LocateAnything: Fast Visual Grounding AI

Detect and label objects in images and videos. LocateAnything is an NVIDIA vision-language model that finds objects, text, GUI elements, and points in images with natural language prompts.

LocateAnything is a vision-language model for visual grounding and detection. It helps AI systems locate what a user describes in an image, such as “the search button,” “people wearing red shirts,” or “all text on the document.”

Unlike classic object detectors that usually work with fixed categories, LocateAnything uses natural language instructions and returns structured locations such as bounding boxes or points.

Model Overview

Item Details
Model name LocateAnything / LocateAnything-3B
Developer NVIDIA / LocateAnything Team
Model type Vision-language grounding and detection model
Main purpose Locate objects, text, GUI elements, layout regions, and points in images
Core method Parallel Box Decoding (PBD)
Architecture MoonViT vision encoder + Qwen2.5-3B-Instruct language decoder + MLP projector
Parameters 3B model variant
Input Image and natural language prompt
Output Text sequence with structured bounding boxes or points
Training data 12M unique images, 138M+ language queries, and 785M bounding boxes
Supported tasks Object detection, dense detection, GUI grounding, OCR localization, document layout analysis, referring expression grounding, pointing
Performance claim 12.7 boxes per second on a single H100 in default hybrid mode
License Non-commercial research use only
Pricing No public paid API pricing found

Features

Natural Language Visual Grounding

LocateAnything can find visual targets from plain text prompts.
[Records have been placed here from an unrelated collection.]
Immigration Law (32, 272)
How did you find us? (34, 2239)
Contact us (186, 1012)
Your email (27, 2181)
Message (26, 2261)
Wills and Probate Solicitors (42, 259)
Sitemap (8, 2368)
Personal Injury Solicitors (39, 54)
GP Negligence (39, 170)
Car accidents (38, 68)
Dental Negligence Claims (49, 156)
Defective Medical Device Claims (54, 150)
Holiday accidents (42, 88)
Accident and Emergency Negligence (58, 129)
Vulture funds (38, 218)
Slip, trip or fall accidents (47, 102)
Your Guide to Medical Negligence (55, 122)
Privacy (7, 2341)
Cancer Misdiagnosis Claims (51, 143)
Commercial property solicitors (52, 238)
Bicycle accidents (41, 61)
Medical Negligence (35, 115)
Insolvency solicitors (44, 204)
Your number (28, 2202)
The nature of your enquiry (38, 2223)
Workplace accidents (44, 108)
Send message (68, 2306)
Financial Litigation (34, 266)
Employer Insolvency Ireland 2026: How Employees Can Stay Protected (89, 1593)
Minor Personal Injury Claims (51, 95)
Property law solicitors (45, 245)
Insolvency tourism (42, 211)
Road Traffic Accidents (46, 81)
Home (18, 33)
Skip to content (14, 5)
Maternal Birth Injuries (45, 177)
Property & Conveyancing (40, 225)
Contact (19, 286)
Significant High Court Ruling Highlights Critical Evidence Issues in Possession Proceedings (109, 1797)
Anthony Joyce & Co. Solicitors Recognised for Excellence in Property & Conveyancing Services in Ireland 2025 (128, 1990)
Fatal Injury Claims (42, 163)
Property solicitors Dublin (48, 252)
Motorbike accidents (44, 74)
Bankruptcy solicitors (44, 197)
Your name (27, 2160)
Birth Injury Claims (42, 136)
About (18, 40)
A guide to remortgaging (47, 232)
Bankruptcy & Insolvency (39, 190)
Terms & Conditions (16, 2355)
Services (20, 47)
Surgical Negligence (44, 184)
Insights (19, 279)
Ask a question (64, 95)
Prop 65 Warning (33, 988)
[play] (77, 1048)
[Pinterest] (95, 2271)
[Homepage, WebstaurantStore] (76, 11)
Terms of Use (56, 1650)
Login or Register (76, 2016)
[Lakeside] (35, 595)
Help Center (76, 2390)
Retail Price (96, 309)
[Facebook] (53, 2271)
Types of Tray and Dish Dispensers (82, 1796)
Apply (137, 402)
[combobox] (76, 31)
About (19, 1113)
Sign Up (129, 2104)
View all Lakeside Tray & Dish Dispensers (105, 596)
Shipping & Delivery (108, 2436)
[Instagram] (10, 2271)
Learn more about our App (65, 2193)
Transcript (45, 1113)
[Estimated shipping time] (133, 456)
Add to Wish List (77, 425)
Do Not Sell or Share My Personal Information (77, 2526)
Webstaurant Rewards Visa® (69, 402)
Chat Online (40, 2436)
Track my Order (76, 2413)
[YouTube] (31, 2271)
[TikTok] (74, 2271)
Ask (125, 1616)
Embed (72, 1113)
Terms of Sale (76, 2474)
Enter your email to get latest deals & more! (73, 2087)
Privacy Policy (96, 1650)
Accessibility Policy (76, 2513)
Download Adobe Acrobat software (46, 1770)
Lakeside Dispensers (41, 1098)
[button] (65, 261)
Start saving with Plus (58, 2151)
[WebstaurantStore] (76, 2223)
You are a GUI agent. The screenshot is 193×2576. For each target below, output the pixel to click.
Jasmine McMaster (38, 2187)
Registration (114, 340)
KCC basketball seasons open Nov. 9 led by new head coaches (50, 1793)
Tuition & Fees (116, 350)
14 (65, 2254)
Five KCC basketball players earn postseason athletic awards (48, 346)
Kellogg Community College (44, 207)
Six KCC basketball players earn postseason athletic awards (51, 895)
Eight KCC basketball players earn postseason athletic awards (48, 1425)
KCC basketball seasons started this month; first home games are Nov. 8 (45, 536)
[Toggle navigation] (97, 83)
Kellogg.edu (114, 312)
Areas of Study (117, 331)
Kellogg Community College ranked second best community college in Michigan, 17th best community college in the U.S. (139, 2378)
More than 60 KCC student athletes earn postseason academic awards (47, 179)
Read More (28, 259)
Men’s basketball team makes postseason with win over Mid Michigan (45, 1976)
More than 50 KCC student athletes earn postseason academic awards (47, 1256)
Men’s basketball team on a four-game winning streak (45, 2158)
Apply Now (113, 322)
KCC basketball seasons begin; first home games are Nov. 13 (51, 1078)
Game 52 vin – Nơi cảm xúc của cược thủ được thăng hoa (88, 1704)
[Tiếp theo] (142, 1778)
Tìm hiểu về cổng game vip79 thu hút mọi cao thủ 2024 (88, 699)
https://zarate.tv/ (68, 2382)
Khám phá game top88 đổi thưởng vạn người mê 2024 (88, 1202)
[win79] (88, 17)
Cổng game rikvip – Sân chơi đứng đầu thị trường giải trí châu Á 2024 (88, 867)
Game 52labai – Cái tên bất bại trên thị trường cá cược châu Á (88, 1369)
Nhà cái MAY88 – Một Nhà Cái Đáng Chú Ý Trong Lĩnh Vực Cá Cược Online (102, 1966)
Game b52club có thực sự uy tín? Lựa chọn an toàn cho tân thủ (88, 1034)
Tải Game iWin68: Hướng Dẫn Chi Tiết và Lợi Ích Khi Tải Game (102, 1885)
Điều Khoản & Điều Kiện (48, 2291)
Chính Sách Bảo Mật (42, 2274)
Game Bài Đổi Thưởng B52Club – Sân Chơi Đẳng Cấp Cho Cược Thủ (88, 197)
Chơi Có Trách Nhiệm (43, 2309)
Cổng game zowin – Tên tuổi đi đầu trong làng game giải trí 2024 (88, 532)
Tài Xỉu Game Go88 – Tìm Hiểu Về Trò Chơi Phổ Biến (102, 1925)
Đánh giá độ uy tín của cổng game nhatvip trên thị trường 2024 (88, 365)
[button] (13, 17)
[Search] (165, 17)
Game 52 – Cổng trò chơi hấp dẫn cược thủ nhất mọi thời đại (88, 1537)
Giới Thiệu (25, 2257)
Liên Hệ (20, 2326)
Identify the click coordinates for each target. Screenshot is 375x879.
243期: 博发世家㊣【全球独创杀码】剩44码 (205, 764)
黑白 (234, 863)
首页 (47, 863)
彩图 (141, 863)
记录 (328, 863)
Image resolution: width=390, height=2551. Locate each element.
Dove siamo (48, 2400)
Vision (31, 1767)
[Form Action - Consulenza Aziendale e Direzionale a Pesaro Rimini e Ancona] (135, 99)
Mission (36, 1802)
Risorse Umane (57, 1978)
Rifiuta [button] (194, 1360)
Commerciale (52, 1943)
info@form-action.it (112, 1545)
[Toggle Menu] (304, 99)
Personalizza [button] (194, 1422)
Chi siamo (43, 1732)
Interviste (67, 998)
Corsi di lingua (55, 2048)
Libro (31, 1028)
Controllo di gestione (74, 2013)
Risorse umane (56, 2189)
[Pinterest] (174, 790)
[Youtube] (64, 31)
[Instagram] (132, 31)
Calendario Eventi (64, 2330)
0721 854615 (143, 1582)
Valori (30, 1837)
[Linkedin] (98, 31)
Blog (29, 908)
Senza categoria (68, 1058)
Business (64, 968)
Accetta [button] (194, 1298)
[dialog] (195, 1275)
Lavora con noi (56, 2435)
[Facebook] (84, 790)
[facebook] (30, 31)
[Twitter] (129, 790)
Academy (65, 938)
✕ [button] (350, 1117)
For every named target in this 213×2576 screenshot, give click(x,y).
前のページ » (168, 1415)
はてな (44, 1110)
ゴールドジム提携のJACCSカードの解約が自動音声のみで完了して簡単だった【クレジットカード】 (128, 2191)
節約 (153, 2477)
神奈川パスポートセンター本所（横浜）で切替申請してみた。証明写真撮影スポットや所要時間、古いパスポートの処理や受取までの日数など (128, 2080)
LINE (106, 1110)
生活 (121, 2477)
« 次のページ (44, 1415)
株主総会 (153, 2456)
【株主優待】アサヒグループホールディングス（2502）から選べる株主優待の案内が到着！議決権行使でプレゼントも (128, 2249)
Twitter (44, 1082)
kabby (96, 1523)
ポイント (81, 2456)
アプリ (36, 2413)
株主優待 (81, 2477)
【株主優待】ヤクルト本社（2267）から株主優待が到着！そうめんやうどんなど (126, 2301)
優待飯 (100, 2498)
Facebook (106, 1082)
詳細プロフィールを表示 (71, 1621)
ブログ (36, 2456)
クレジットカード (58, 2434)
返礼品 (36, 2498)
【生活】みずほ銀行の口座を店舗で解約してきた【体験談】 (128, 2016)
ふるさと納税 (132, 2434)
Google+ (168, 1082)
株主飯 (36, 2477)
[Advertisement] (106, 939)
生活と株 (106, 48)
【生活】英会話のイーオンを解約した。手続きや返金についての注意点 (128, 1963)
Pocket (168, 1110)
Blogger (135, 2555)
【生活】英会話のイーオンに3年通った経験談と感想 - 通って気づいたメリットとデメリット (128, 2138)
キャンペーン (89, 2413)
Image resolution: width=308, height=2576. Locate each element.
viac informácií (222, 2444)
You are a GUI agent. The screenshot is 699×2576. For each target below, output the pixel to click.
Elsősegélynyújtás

Instead of only detecting predefined labels, it can respond to flexible descriptions like “the traffic light” or “the search button.”

Parallel Box Decoding

The model predicts a complete bounding box as one structured unit instead of generating coordinates token by token. This is designed to improve both decoding speed and geometric consistency.

Dense Object Detection

LocateAnything can detect many objects in cluttered scenes. This makes it useful for images where standard single-object grounding is not enough.

GUI Element Grounding

The model can locate buttons, input fields, icons, and other interface elements. This is especially relevant for computer-use agents and automation workflows.

OCR and Text Localization

LocateAnything can detect and ground text regions in images. It can be used for document understanding, screenshot analysis, and scene text detection.

Document Layout Understanding

The model supports layout grounding, helping identify regions such as tables, blocks, figures, or document sections.

Point-Based Localization

Besides bounding boxes, LocateAnything can return points. This is useful when an application needs a precise click target rather than a full object box.

Hybrid Inference Mode

LocateAnything supports fast, slow, and hybrid generation modes. Hybrid mode uses fast parallel decoding first and falls back to slower autoregressive decoding when more stable output is needed.

How to use

Upload an Image or Video, or pick a Quick Sandbox example below.

upload

Choose a Task Type

upload

Enter Categories in the search bar

upload

Optinally tune Advanced parameters

upload

Click Run Inference.

FAQ

What is LocateAnything used for?

LocateAnything is used to locate visual targets in images from natural language prompts. Common use cases include object detection, GUI automation, OCR localization, document layout analysis, robotics perception, and dataset annotation.

Is LocateAnything an object detection model?

Yes, but it is broader than a traditional object detector. It combines object detection with vision-language grounding, so it can locate objects or regions based on flexible text descriptions.

Who developed LocateAnything?

LocateAnything was released by NVIDIA / the LocateAnything Team as part of the Eagle VLM ecosystem.

Is LocateAnything open source?

The code and model are publicly available, but the model license is non-commercial. It is intended for research and development, not unrestricted commercial use.

Can LocateAnything be used commercially?

The public model card states that the model is released for non-commercial use and that commercial use is not permitted except by NVIDIA and its affiliates. For commercial projects, review the license carefully before using it.

What makes LocateAnything different?

Its main difference is Parallel Box Decoding. Instead of generating box coordinates one token at a time, it predicts boxes or points as structured atomic units, which improves decoding speed and helps preserve box geometry.

What inputs does LocateAnything accept?

The model accepts an image and a text prompt. The prompt can describe an object category, a phrase, a GUI element, text to locate, or a point target.

What does LocateAnything output?

It outputs structured text containing labels and coordinates. The coordinates can represent bounding boxes or points that can be converted into pixel positions.

Does LocateAnything support OCR?

Yes. It supports text localization and scene text detection, making it useful for OCR-related workflows where the system needs to know where text appears in an image.

Official examples use NVIDIA GPUs, with H100 used for reported benchmark throughput. The model is designed for GPU-accelerated inference, and performance may vary by hardware and configuration.